● **Supplied material**:
-=-=-
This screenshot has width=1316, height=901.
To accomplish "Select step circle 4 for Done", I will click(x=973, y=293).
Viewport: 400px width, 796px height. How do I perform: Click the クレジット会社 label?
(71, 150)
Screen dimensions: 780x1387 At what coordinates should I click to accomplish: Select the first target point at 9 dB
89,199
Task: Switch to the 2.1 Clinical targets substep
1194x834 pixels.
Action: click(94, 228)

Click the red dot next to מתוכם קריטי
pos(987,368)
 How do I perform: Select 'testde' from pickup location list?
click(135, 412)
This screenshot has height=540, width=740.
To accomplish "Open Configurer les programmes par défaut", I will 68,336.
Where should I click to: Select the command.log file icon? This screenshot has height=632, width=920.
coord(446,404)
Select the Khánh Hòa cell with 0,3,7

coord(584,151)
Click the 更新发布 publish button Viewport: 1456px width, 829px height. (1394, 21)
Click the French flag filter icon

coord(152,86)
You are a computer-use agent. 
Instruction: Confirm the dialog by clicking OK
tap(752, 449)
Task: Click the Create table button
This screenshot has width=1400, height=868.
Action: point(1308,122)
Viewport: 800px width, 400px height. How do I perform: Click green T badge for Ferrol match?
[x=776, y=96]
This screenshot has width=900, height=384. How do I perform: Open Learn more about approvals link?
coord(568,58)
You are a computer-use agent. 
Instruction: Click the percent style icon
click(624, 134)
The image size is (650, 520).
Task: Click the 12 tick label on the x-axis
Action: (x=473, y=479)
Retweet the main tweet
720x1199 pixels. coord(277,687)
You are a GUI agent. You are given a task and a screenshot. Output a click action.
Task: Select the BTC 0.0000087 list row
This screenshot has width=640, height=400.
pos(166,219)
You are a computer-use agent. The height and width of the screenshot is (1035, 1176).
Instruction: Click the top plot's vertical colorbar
-=-=-
● **Do this**:
Print the lines from the start of the records through the line containing "coord(568,58)", reproducing them exactly.

● **Task solution**:
This screenshot has width=1316, height=901.
To accomplish "Select step circle 4 for Done", I will click(x=973, y=293).
Viewport: 400px width, 796px height. How do I perform: Click the クレジット会社 label?
(71, 150)
Screen dimensions: 780x1387 At what coordinates should I click to accomplish: Select the first target point at 9 dB
89,199
Task: Switch to the 2.1 Clinical targets substep
1194x834 pixels.
Action: click(94, 228)

Click the red dot next to מתוכם קריטי
pos(987,368)
 How do I perform: Select 'testde' from pickup location list?
click(135, 412)
This screenshot has height=540, width=740.
To accomplish "Open Configurer les programmes par défaut", I will 68,336.
Where should I click to: Select the command.log file icon? This screenshot has height=632, width=920.
coord(446,404)
Select the Khánh Hòa cell with 0,3,7

coord(584,151)
Click the 更新发布 publish button Viewport: 1456px width, 829px height. (1394, 21)
Click the French flag filter icon

coord(152,86)
You are a computer-use agent. 
Instruction: Confirm the dialog by clicking OK
tap(752, 449)
Task: Click the Create table button
This screenshot has width=1400, height=868.
Action: point(1308,122)
Viewport: 800px width, 400px height. How do I perform: Click green T badge for Ferrol match?
[x=776, y=96]
This screenshot has width=900, height=384. How do I perform: Open Learn more about approvals link?
coord(568,58)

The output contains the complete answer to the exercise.